It is very much depending on what problem you are trying to solve, and the type of data you have in hand for training.. There isn't a absolute answer to which one is performing better than the other, until you specify what you are trying to achieve
Unluckily, there is not existing a theory that tells which and whether at all model is the best to solve a given problem.
Usually, it is necessary to run a whole battery of ML, AI, and other algorithms to decide which method is the best for a given problem.
To make things even more complicated, a very important part of the application of ML, AI, and similar algorithms is the feature extraction.
When something important is missed in the feature selection, it can easily happen that none of the methods succeed to find a solution. For this part is no absolutely one general algorithm of how to proceed.
This is more an art than mathematics. A strong intuition in solving such problems might be very helpful.
The performance of the algorithm selected is depending on the nature of your data and your problem itself in general, and also on the several pre-steps of your method : feature extraction and selection, reduction of dimension if necessary ...etc , for example if a bad feature selection step was made, the algorithm wont be performing as well as expected , so in order to choose the best algorithm you need to take in consideration all these conditions.
Totally depends on your DATA. Working on breast cancer histopathology image dataset , I find out deep learning models as the best solution among all machine-learning algorithms.
As a supplementary note to the answers above that the best algorithm depends on the problem/available data: There is even a proven theorem that no general best algorithm exists for all problems, the "no free lunch theorem(s)" for machine learning/statistical inference.
In practice, for many problems DNNs work quite well (and with convolutional layers at least if you are doing some image recognition problem). AFAIK randomized forests are also quite popular in industry.
One can't develop a deep learning algorithm, if data is small (of course we can apply transfer learning for small data). ML have the potential to learn from small data-set also as we training the ML algorithms through extracted features.
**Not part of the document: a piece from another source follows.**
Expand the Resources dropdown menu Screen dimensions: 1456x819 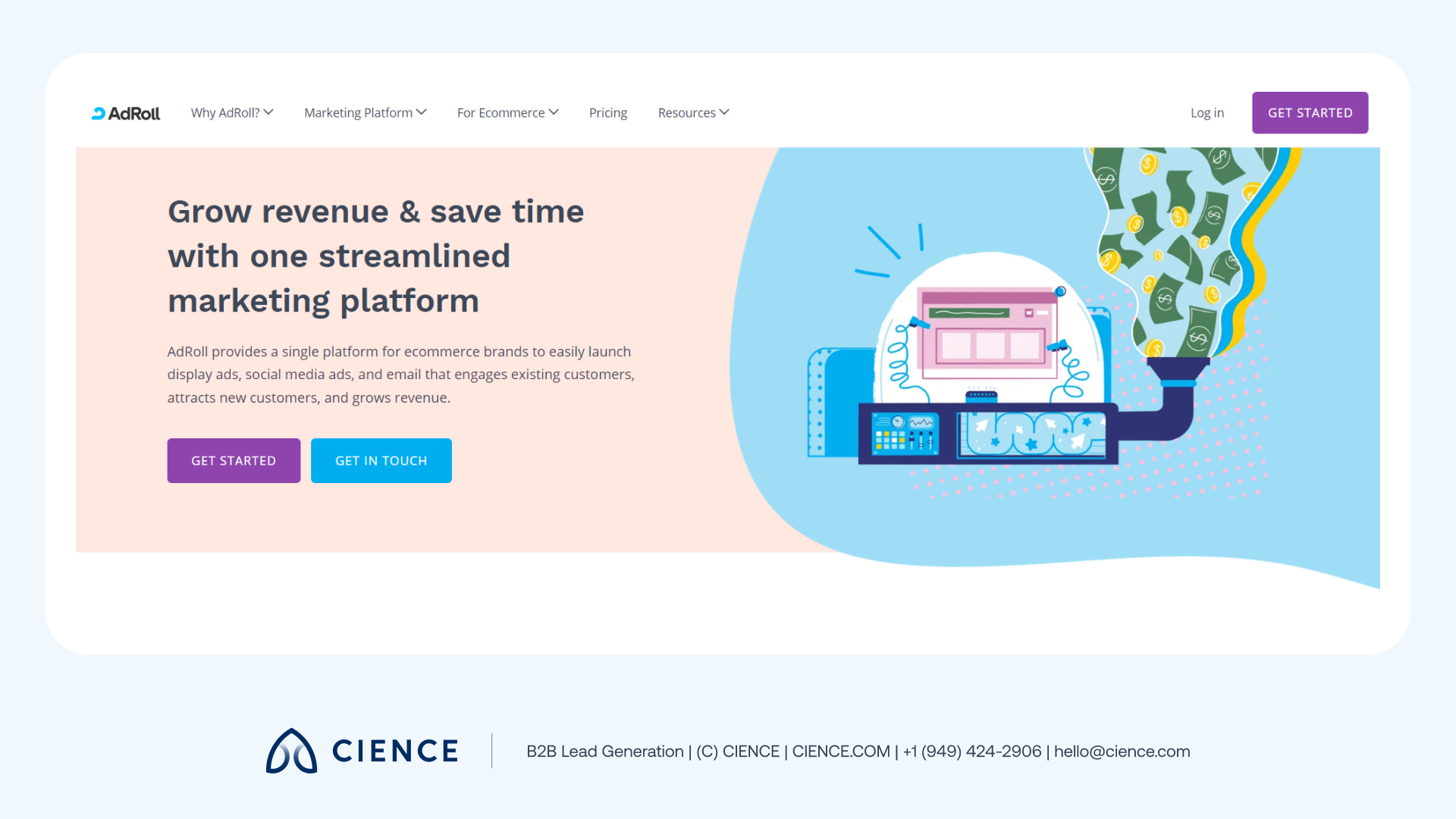tap(686, 112)
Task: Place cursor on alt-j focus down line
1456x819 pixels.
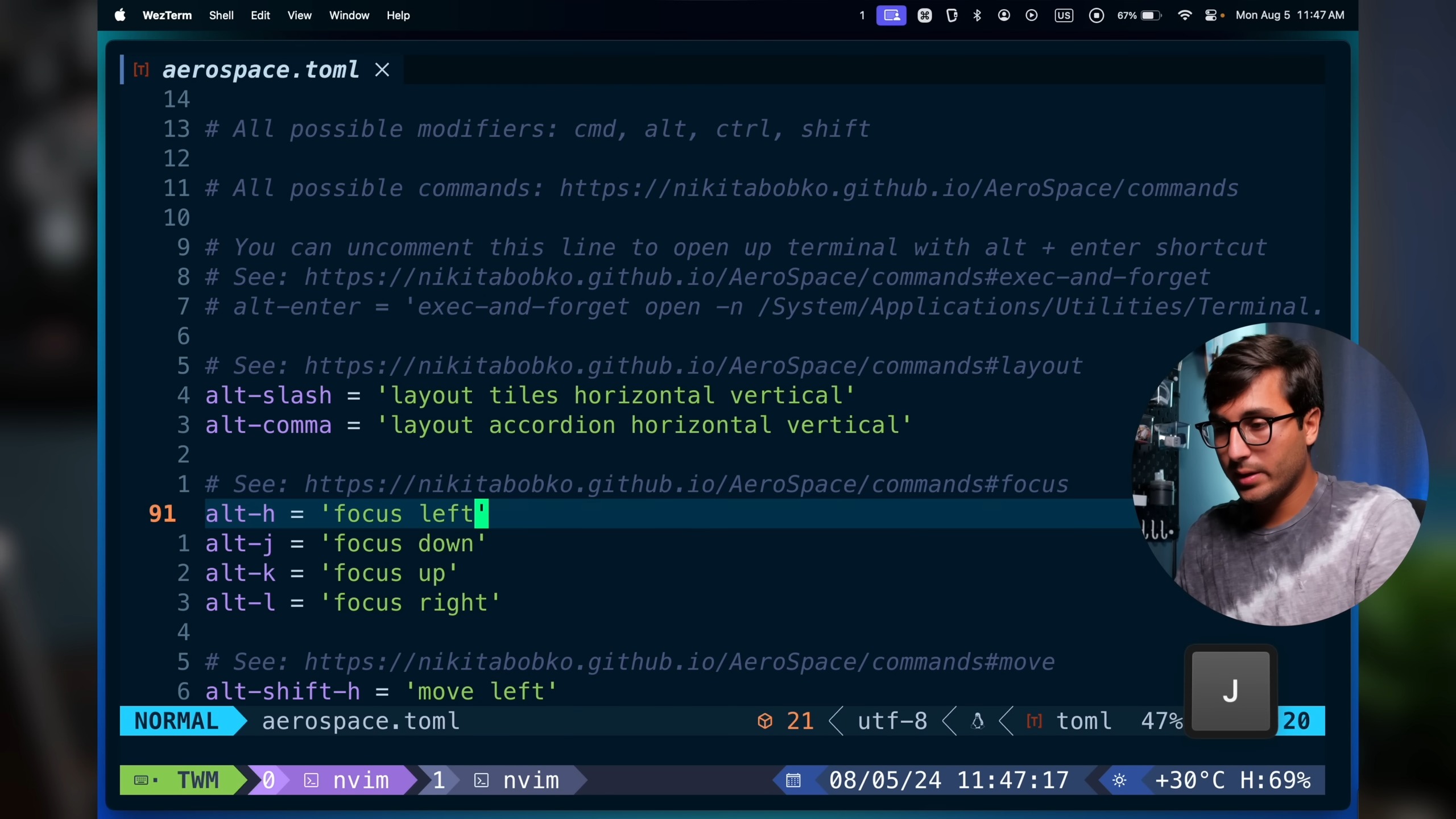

Seied Mahdi Hashemi Different AI algorithms are developed for specific tasks/purposes. For example, Convolutional Neural Network (CNN) works better with images/videos, it can be betterly used for computer vision related tasks but it will fail for time series tasks, same is the case with Recurrent neural network (RNN) which works better with times series data but it may not work better with images. Same is the case with the reinforcement learning algorithms. In short, every algorithm have their own worth. Howevery, many algorithms are developed for performing the same task in those situations you can compare different algorithms via difference performance measures i.e. Accuracy, Confusion Matrix, Precision, Recall or Sensitivity, F1 score etc.